(SOURCE)

================

United States of America, Plaintiff-appellee, v. Miguel Mungia, Defendant-appellant, 967 F.2d 594 (9th Cir. 1992)Annotate this Case
Submitted May 8, 1992. *Decided May 29, 1992
Before WALLACE, Chief Judge, GOODWIN, Circuit Judge, and LEVI,** District Judge.
Miguel Mungia appeals his jury conviction for possession with intent to distribute heroin and for using a firearm during the commission of a drug trafficking offense, in violation of 21 U.S.C. § 841(a) (1) and 18 U.S.C. § 924(c) (1). He contends his indictment should have been dismissed as violative of the Speedy Trial Act and that he was denied a fair trial because the district court improperly admitted an informant's hearsay statements under the co-conspirator exception to the hearsay rule. We affirm the conviction.
Mungia was arrested on October 14, 1991, by officers of the Salem, Oregon police department in the parking lot of an Albertson's grocery store. The arrest stemmed from an investigation by Officer Tim Diede of the Salem Police Department and Agent Thomas Walsh of the U.S. Drug Enforcement Administration. Walsh and Diede had provided money to an undercover informant, Alvaro Plancarte, to purchase a small quantity of heroin from co-defendant Jose Flores. After that purchase, Plancarte negotiated with Flores to purchase approximately 250 grams (10 ounces) of heroin for a price of $23,000. Over Mungia's objection, Plancarte testified that Flores twice told him that Mungia was the source of the heroin.

================

(MATERIAL FOR THIS EXERCISE)

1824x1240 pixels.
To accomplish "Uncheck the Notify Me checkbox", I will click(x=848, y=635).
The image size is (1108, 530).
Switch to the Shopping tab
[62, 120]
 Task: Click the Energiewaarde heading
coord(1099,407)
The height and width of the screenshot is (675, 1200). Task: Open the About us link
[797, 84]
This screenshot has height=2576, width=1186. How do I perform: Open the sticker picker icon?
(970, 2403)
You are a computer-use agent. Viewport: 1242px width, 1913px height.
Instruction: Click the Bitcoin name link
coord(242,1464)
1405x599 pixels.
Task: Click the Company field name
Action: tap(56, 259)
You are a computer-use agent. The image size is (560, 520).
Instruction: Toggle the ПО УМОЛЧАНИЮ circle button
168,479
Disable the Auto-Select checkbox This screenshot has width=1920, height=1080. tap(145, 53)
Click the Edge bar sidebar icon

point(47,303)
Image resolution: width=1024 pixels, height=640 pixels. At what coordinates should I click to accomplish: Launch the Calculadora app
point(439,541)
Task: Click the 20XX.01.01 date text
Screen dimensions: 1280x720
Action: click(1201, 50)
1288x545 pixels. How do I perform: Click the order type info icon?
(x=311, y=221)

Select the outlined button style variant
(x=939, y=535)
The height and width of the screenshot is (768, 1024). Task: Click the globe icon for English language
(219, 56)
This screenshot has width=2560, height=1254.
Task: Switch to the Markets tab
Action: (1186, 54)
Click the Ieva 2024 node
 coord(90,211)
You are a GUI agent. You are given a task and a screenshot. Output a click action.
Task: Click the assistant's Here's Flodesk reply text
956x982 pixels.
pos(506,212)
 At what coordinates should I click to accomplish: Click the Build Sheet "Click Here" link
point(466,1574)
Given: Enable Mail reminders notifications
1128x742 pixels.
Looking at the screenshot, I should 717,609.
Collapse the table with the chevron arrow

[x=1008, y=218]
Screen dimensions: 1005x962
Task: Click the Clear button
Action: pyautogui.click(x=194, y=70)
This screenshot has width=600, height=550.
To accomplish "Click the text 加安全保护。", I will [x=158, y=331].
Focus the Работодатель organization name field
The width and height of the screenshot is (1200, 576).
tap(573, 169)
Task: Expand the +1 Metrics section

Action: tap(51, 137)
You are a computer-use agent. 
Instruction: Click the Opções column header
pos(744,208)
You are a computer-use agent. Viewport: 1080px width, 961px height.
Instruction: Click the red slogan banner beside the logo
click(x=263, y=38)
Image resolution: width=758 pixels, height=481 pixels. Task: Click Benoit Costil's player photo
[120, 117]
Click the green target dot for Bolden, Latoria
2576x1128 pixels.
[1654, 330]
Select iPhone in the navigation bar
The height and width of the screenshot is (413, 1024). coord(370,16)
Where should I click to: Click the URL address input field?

================

(CHALLENGE 1)
Retype the court opinion, everything from "United States of" down to "affirm the conviction.".
(CHALLENGE 2)
In the rows, take everything from the line containing "Focus the Работодатель" down to the end of the rows, and write those lines out again with "Instruction" switched to "Command" and nothing else changed.

(TASK RESPONSE 1)
United States of America, Plaintiff-appellee, v. Miguel Mungia, Defendant-appellant, 967 F.2d 594 (9th Cir. 1992)Annotate this Case
Submitted May 8, 1992. *Decided May 29, 1992
Before WALLACE, Chief Judge, GOODWIN, Circuit Judge, and LEVI,** District Judge.
Miguel Mungia appeals his jury conviction for possession with intent to distribute heroin and for using a firearm during the commission of a drug trafficking offense, in violation of 21 U.S.C. § 841(a) (1) and 18 U.S.C. § 924(c) (1). He contends his indictment should have been dismissed as violative of the Speedy Trial Act and that he was denied a fair trial because the district court improperly admitted an informant's hearsay statements under the co-conspirator exception to the hearsay rule. We affirm the conviction.

(TASK RESPONSE 2)
Focus the Работодатель organization name field
The width and height of the screenshot is (1200, 576).
tap(573, 169)
Task: Expand the +1 Metrics section

Action: tap(51, 137)
You are a computer-use agent. 
Command: Click the Opções column header
pos(744,208)
You are a computer-use agent. Viewport: 1080px width, 961px height.
Command: Click the red slogan banner beside the logo
click(x=263, y=38)
Image resolution: width=758 pixels, height=481 pixels. Task: Click Benoit Costil's player photo
[120, 117]
Click the green target dot for Bolden, Latoria
2576x1128 pixels.
[1654, 330]
Select iPhone in the navigation bar
The height and width of the screenshot is (413, 1024). coord(370,16)
Where should I click to: Click the URL address input field?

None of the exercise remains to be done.